[Dataset rows]
:::::

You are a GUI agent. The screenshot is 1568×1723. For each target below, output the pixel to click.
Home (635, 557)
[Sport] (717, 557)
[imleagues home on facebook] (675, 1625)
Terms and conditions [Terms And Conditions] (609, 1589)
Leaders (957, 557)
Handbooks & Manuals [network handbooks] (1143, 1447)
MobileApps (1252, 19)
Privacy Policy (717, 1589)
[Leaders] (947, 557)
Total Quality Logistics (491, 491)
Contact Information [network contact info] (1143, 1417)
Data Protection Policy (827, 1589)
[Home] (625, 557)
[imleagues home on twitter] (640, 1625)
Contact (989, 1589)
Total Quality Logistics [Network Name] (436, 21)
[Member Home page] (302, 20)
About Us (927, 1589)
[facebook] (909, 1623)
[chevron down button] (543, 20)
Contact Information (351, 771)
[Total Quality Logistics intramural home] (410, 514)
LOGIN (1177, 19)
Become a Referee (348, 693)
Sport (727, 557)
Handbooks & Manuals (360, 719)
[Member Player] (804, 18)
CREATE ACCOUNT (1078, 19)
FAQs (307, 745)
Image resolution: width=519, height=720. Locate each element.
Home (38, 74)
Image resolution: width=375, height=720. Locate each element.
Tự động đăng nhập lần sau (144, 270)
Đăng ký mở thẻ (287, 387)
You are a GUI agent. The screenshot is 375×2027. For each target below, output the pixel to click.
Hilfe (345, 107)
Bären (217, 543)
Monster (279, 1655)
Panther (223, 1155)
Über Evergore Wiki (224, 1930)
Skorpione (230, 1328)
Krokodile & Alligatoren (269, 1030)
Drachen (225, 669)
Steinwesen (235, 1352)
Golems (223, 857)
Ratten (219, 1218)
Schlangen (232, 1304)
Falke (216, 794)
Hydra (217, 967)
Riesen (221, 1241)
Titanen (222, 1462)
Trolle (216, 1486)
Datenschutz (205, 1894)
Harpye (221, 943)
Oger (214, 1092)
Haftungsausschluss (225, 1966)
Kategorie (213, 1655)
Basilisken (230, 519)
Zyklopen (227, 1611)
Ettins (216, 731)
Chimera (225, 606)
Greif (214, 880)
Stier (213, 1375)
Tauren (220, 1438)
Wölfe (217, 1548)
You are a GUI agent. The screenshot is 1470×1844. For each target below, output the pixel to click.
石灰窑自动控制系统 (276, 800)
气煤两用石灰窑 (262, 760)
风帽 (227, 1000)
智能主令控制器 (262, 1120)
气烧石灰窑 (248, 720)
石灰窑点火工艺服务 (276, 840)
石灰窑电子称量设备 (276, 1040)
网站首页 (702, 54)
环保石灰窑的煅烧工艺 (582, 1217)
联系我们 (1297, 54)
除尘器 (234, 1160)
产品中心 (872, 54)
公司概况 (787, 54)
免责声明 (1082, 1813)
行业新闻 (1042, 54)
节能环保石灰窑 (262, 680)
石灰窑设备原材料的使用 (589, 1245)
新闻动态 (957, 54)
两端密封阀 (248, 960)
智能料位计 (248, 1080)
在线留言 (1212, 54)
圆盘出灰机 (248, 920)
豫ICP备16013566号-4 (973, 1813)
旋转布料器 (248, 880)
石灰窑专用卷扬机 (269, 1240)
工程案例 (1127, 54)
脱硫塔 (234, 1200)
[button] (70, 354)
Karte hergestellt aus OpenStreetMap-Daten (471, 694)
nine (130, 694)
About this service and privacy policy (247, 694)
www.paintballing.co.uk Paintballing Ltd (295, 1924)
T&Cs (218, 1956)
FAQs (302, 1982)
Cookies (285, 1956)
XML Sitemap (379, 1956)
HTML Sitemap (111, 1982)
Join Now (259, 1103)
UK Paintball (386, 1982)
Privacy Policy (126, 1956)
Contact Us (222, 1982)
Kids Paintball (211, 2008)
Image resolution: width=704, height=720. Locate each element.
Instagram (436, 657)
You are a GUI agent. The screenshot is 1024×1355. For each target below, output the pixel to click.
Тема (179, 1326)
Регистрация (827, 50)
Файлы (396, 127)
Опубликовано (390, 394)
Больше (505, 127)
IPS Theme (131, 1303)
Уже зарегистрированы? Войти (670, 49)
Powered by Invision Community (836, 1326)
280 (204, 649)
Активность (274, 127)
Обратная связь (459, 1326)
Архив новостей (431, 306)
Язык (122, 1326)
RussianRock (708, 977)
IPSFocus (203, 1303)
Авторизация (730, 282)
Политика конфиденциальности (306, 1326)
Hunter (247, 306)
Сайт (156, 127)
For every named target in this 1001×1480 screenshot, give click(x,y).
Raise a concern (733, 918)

:::::

■ STATED PROBLEM: Rewrite the lines of the listing starting at the line containing "Đăng ký mở thẻ (287, 387)" and ending at the line containing "Ettins (216, 731)", keeping the request lines. Shift each answer's coordinates by adding 69 to both numbers.

■ OUTPUT FOR THIS TASK:
Đăng ký mở thẻ (356, 456)
You are a GUI agent. The screenshot is 375×2027. For each target below, output the pixel to click.
Hilfe (414, 176)
Bären (286, 612)
Monster (348, 1724)
Panther (292, 1224)
Über Evergore Wiki (293, 1999)
Skorpione (299, 1397)
Krokodile & Alligatoren (338, 1099)
Drachen (294, 738)
Steinwesen (304, 1421)
Golems (292, 926)
Ratten (288, 1287)
Schlangen (301, 1373)
Falke (285, 863)
Hydra (286, 1036)
Riesen (290, 1310)
Titanen (291, 1531)
Trolle (285, 1555)
Datenschutz (274, 1963)
Harpye (290, 1012)
Oger (283, 1161)
Haftungsausschluss (294, 2035)
Kategorie (282, 1724)
Basilisken (299, 588)
Zyklopen (296, 1680)
Ettins (285, 800)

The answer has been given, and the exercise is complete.